Opinion polls indicate his coalition would win another election with a slightly increased vote share. PiS’ share of the vote has meanwhile slumped amid the party’s angry backlash to Tusk’s moves, with less than a third of Poles supporting the group in most surveys.
And his appointment has been celebrated in Brussels. European Commission President Ursula von der Leyen told reporters at a joint news conference with Tusk last month: “I welcome your commitment to put the rule of law at the top of your government’s agenda… we will need to make up for lost time.”
But the road ahead could be difficult to navigate.
“There is no clear plan for what happens next,” Bill said. He pointed to the liquidation of TVP as a short-term measure; currently, Tusk’s re-capturing of public media is being debated in duelling courts, neither of which accepts the authority of the other.

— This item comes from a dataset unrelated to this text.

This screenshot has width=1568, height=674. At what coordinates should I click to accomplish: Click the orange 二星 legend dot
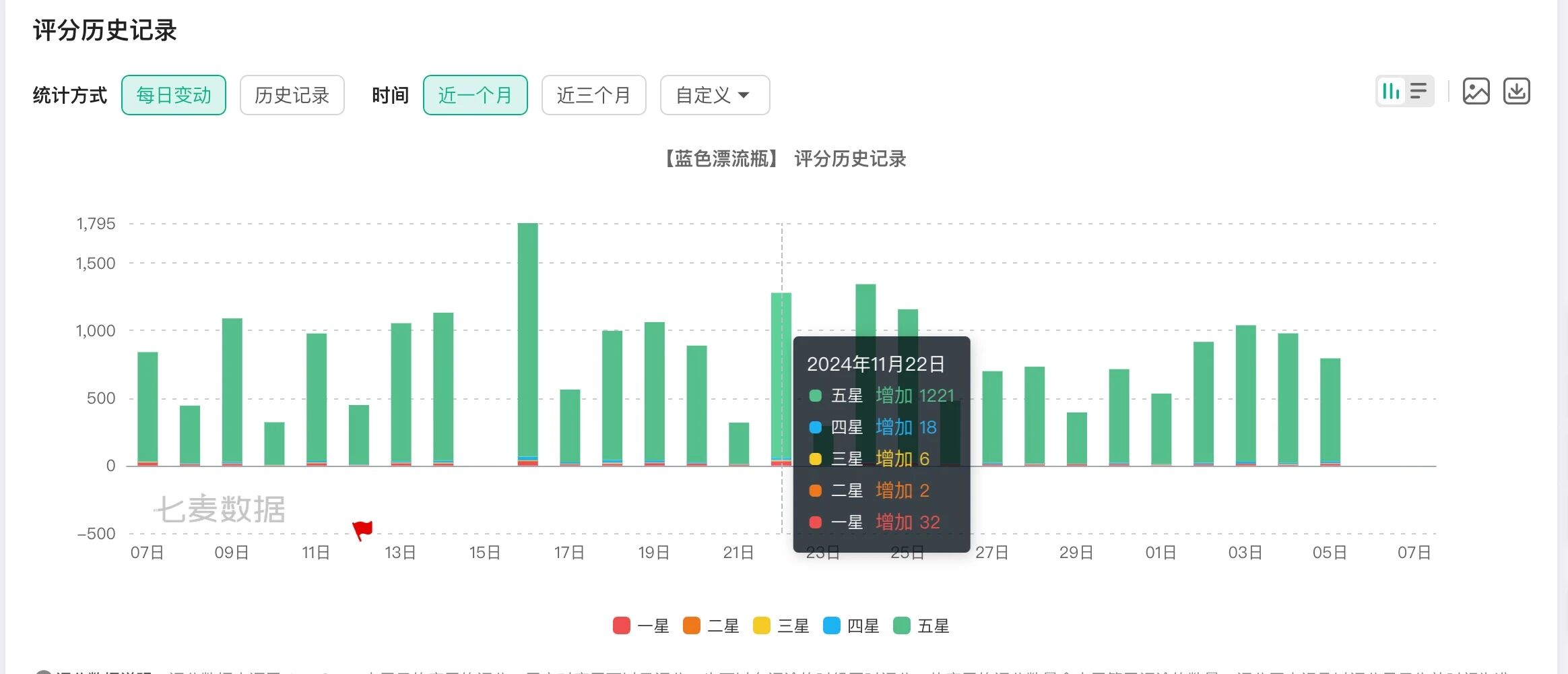[691, 625]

Tusk enjoys universal support across his coalition for his mission to “de-PiSify” Poland. But he must also turn soon to his own agenda – and he will hope that such moves do not become entangled with or complicated by the effects of his fight with the former ruling party.
Tusk recently reiterated a campaign promise to loosen Poland’s abortion rules, which were changed by PiS and currently make the procedure virtually impossible to access. He has been pushed to make progress on that issue by the left-wing party in his alliance, but he will need also to keep more conservative, center-right lawmakers onside.
And on the European stage, Tusk will hope to soon unfreeze funds for Poland that were blocked by the European Union over PiS’ degradation of the rule of law.
It is a hefty in-tray, and his every move will continue to be criticized by the opposition, who remain a formidable force even without the control of the national broadcaster.
“One of the unifying forces of PiS supporters is distrust, or even hatred, of Donald Tusk,” Kucharczyk said. “That hasn’t changed.”
The politics of love feel like a relic from a different world. And Tusk’s gameplan makes clear that things will get messier before they get better.
Nonetheless, after eight years of populist rule that hardened the battle lines of Polish politics, much of the public is spoiling for a fight.
Tusk’s approach “can only further damage Poland’s institutions, legal order, and perhaps most importantly the set of conventions in which those institutions are practiced,” Bill said. “(But) from a political point of view, it’s simple: this is what the voters want.”